July 24, 2014 05:12 pm | Updated 05:12 pm IST - New Delhi

A still from "Lenny"

A still from "Lenny"

Filmmakers and viewers share an abiding weakness for life-stories. Over the years, lives of public figures have come to us in the form of biopics, and tapped into our innate need to know their private selves. The appeal of the genre has only grown in recent times, as the success of films like “Lincoln”, “The King's Speech”, “Dallas Buyers Club”, “Social Network”, “Milk”, “Mandela” and “Jobs” illustrates.

At the ‘Biopic Film Festival’, being held at the American Center Auditorium in Kasturba Gandhi Marg, New Delhi, six films representing diverse tendencies within the genre are being screened. These are “Ed Wood”, “Lenny”, “Auto Focus”, “I’m Not There”, “The Insider” and “The Wolf of Wall Street”. The festival, which concludes this Saturday, is being organised by American Center in collaboration with Cinedarbaar. Cinedarbaar has earlier organised retrospectives of Alfred Hitchcock, Wes Anderson and film festivals on the themes of musicals and women filmmakers.

While Todd Haynes’s “I’m Not There” is an unusual portrait of Bob Dylan, where the character is played by six different actors, Tim Burton’s “Ed Wood” tells the story of the eponymous cult filmmaker. Bob Fosse’s “Lenny” deals with Lenny Bruce, the controversial 60s comic; Michael Mann’s “The Insider” tells the story of Jeffrey Wigand, who blew the whistle on the tobacco industry and Martin Scorsese’s “The Wolf of Wall Street” charts the drug-fuelled rise and fall of stock-broker Jordan Belfort.

According to film enthusiast and literature student Kumar Unnayan, who along with film scholar Anugyan Nag will anchor discussions after the screenings, the line-up represents multiple imaginations of what a biopic can be, and not necessarily stand-out examples of the genre.

Explaining the shift in the choice of subject for biopics, he says while earlier biopics tended to focus on figures of historical renown, over the last few decades the genre has opened up to humble life-stories as well. “With the shift in period, the subject matter too has transformed as we move to a time where the ‘tragic’ and ‘heroic’ have depleted and modernity has thrown a number of individual stories...”

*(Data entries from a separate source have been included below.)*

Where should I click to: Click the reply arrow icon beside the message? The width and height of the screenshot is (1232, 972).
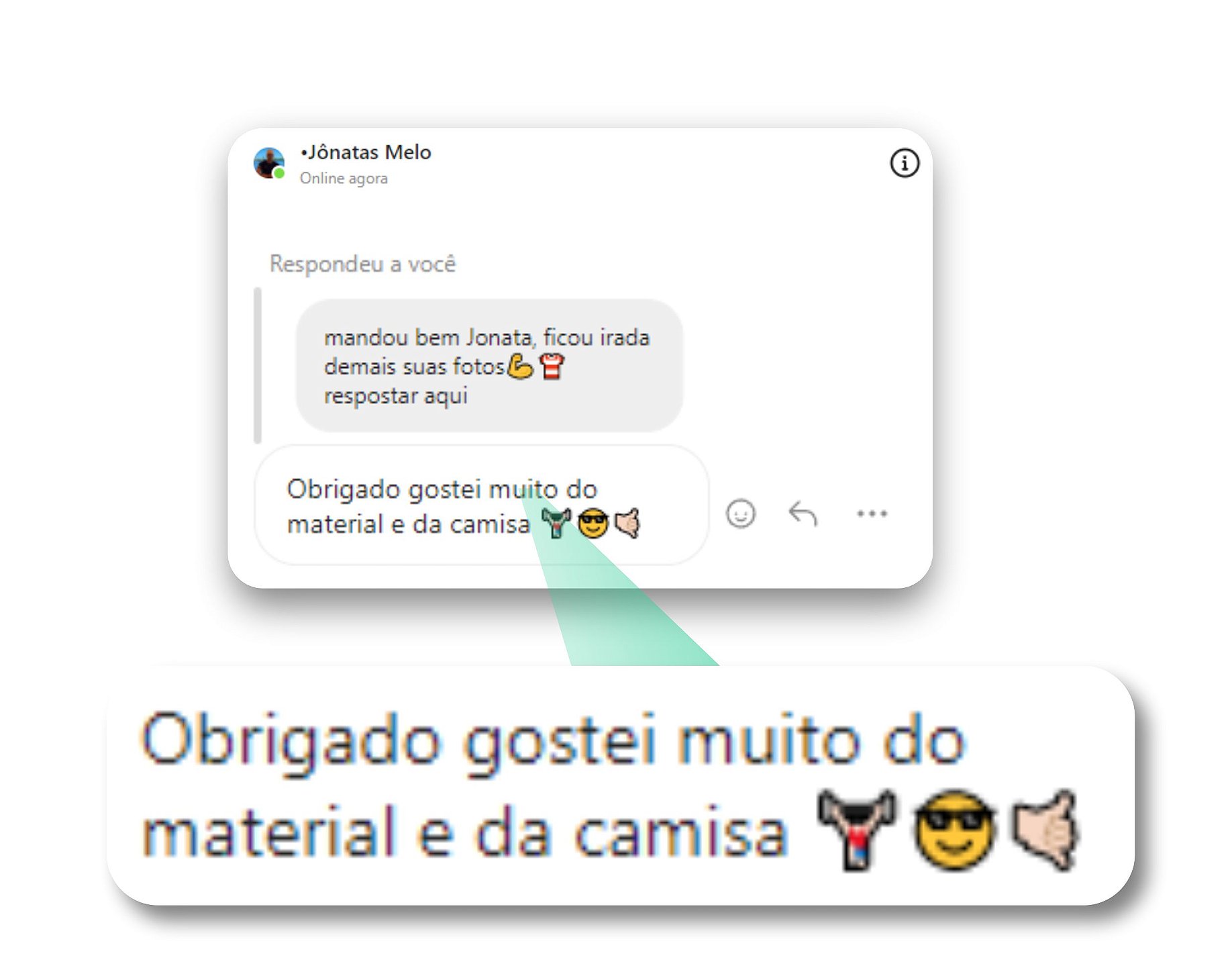pyautogui.click(x=803, y=514)
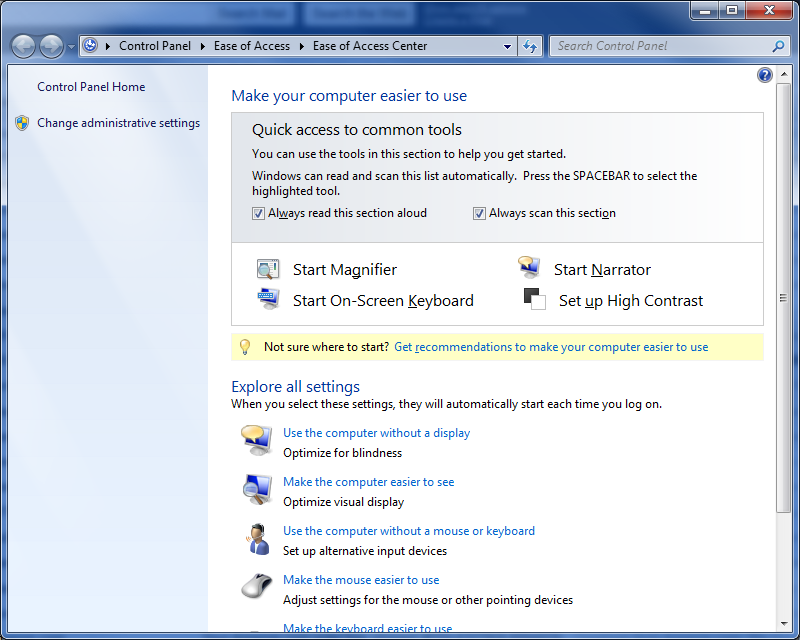Screen dimensions: 800x640
Task: Click the display icon next to visual display option
Action: (x=257, y=489)
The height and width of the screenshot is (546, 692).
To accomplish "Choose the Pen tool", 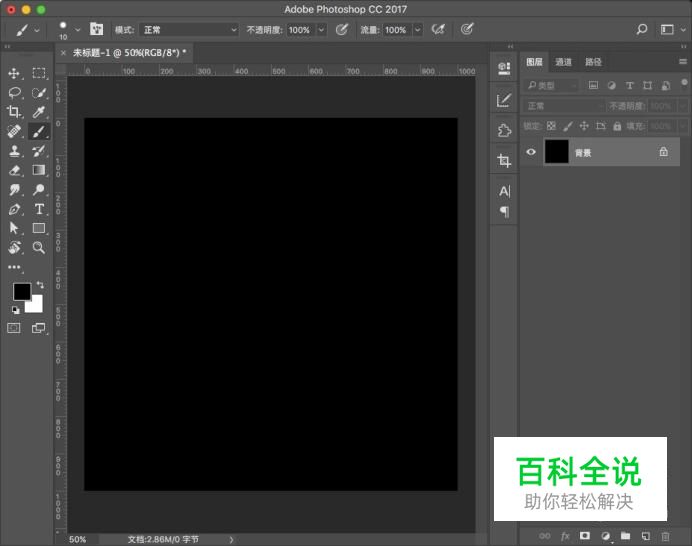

Lately, he adds, biopics have “derived heavily from this phenomenon where we are being exposed to the stories of so called commoner who is within the reach of our fetishes and fantasies...‘Jobs’, ‘Mandela’, ‘12 Years a Slave’, ‘A Beautiful Mind’, ‘Into The Wild’, ‘Catch Me If You Can’, ‘Erin Brockovich’ are all a part of evolution of this genre in the past two decades.”

A biopic, Unnayan argues in conclusion, relies on the nexus of the literal and the fictional.

“It demands not just a hold on the life of an individual but also on how well you can enmesh the individual in and around society...How much you can locate or root your character in and around the times in which they existed separates a good biopic from a bad one.”